Spark local rdd Write to local Cassandra DB

189 views Asked by At

I have a DSE cluster where every node in the cluster has both spark and Cassandra running.

When I load data from Cassandra to spark Rdd and do some action on the rdd, i know the data would be distributed into multi nodes. In my case, I want to write these rdds from every node to its local Cassandra dB table directly, is there anyway to do it.

If I do normal rdd collect, all data from spark nodes would be merged and go back to node with driver. I do not want this to happen as the data flow from nodes back to driver node may take Long time, I want the data been save to local node directly to avoid the data movement across the spark nodes.

2

There are 2 answers

2
davedamoon On

A word of warning: i only use Cassandra and Spark as separate open source projects, i do not have expertise with DSE.

I am afraid the data need to hit the network to replicate, even when every spark node talks to its local cassandra node.

Without replication and running a Spark job to make sure all data is hashed and preshuffled to the corresponding Cassandra node, it should be possible to use 127.0.0.1:9042 and avoid the network.

0
Alex Ott On

When Spark executor is reading data from Cassandra it's sending request to the "best node" that is selected based on the different factors:

  • When Spark is collocated with Cassandra, then Spark is trying to pull data from the same node
  • When Spark is on different node, then it's using token-aware routing, and read data from multiple nodes in parallel, as it's defined by the partition ranges.

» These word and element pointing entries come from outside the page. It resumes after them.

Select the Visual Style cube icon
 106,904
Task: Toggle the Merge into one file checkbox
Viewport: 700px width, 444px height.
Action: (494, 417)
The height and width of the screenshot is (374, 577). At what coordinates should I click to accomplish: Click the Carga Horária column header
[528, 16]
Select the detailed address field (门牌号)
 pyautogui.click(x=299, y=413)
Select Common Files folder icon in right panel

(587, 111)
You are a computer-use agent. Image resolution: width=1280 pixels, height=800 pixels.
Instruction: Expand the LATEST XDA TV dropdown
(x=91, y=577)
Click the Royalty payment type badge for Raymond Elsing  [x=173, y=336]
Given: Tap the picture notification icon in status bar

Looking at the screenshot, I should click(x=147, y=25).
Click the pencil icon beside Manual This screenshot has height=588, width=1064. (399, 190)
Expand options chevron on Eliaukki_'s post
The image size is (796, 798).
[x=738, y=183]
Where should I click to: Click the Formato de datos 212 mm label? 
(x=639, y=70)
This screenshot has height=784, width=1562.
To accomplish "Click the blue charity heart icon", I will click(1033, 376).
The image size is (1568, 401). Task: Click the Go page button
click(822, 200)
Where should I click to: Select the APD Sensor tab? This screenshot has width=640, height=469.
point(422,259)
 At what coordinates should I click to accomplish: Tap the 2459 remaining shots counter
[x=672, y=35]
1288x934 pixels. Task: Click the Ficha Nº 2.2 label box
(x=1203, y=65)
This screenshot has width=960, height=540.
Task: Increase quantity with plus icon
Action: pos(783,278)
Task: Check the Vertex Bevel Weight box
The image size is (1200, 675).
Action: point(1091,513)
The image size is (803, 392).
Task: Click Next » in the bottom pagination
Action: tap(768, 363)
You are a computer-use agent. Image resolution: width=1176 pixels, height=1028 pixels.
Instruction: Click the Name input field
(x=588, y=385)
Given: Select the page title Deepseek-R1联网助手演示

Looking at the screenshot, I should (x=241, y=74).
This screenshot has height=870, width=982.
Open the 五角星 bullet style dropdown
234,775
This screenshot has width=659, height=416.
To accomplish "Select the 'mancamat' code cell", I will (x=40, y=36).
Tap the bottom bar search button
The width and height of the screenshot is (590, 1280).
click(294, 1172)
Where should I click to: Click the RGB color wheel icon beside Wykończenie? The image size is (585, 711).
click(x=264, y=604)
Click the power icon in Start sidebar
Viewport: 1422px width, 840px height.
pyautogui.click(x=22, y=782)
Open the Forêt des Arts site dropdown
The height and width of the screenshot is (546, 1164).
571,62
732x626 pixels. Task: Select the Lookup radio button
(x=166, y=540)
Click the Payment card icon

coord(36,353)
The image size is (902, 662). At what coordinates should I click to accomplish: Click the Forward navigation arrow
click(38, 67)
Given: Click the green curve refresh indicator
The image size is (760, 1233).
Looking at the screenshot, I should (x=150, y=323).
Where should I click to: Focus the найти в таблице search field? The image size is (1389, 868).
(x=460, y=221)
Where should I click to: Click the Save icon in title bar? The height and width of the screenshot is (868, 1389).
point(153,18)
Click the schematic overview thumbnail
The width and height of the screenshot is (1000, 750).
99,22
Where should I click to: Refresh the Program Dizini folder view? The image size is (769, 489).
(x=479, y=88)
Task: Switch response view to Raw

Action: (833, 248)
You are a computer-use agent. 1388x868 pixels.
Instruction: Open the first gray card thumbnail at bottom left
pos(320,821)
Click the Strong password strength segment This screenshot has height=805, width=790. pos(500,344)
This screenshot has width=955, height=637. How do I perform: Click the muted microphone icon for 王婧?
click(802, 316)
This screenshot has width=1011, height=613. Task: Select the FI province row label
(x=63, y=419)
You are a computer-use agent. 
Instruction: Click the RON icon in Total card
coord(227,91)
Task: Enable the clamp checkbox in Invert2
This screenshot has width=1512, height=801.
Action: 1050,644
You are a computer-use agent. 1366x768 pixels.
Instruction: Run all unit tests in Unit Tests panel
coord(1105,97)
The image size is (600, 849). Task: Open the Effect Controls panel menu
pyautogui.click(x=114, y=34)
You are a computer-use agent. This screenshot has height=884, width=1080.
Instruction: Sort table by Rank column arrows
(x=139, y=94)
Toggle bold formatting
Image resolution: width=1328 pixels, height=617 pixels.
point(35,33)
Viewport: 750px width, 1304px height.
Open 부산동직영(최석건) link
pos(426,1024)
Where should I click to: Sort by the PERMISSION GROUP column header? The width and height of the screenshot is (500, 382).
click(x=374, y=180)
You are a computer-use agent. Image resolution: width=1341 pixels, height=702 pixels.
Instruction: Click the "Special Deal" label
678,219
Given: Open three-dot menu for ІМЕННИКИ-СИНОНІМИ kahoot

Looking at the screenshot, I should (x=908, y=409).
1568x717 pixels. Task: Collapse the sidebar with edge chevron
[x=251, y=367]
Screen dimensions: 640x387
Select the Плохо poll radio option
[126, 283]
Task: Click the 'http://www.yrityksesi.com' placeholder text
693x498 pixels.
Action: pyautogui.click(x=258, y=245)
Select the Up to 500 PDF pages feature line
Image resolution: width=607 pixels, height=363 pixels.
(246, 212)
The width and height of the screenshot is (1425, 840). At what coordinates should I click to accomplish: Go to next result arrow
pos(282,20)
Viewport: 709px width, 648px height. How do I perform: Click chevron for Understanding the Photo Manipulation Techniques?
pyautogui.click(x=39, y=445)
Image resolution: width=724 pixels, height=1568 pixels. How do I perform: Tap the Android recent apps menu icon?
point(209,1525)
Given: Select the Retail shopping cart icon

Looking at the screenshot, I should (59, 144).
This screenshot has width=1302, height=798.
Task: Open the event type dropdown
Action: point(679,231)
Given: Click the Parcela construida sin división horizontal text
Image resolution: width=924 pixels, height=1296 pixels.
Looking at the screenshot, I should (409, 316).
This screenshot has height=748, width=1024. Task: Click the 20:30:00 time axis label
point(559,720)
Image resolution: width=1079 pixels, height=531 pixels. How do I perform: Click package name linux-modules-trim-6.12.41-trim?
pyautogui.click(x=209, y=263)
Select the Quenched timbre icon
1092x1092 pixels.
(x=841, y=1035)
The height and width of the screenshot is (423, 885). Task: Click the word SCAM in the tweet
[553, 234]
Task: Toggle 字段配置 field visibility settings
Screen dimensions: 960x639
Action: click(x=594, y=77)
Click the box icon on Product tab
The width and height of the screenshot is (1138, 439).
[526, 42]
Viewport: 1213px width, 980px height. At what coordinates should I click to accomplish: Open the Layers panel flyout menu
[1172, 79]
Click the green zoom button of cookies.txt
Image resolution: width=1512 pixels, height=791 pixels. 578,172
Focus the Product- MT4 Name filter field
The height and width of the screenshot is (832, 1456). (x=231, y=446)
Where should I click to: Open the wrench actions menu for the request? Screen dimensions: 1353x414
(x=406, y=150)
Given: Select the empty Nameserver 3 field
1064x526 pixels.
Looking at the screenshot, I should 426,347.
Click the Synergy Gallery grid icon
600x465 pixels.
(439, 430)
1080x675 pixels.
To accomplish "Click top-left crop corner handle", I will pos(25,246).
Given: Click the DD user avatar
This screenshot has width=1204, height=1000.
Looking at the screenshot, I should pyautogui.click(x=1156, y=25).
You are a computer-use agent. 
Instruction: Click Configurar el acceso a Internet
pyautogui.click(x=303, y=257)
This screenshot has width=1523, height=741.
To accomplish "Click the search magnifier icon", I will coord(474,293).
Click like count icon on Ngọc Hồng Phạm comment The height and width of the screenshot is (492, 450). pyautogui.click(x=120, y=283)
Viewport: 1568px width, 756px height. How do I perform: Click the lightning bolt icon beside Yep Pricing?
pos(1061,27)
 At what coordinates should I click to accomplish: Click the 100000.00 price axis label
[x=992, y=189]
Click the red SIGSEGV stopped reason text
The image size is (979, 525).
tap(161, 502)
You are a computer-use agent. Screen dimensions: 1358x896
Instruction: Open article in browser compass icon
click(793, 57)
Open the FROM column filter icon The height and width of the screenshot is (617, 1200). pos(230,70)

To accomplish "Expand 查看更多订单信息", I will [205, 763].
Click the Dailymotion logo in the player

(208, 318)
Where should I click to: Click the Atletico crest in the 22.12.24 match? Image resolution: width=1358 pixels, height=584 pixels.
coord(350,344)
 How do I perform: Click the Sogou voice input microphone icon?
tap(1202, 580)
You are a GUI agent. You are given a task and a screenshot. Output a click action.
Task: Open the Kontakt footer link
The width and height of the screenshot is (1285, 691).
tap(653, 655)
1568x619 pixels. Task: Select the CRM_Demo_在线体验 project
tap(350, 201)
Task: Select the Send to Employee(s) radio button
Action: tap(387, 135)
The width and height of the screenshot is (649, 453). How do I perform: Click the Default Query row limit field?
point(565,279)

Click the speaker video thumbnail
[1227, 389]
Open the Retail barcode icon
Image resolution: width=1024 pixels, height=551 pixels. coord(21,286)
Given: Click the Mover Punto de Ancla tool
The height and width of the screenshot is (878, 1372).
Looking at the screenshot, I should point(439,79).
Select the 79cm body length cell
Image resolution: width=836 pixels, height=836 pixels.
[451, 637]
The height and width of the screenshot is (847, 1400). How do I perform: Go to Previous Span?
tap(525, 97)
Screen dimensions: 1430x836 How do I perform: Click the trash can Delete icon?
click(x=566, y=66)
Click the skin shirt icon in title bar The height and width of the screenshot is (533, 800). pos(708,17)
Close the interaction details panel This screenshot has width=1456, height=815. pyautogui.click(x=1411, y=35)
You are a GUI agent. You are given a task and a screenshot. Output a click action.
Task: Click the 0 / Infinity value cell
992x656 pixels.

When it's comes to the writing, and you have multiple executors, then each executor is opening multiple connections to each node, and writing the data using the token-aware routing, meaning that data is sent directly to one of the replicas. Also, Spark is trying to batch multiple rows that are belonging to the same partition into an UNLOGGED BATCH as it's more performant. Even if the Spark partition is colocated with the Cassandra partition, writing could involve an additional network overhead as SCC is writing using the consistency level TWO.

You can get colocated data if you re-partitioned the data to match Cassandra's partitioning), but such re-partition may induce Spark shuffle that could be much more heavyweight compared to the writing data from executor to another node.

P.S. You can find a lot of additional information about Spark Cassandra Connector in the Russell Spitzer's blog.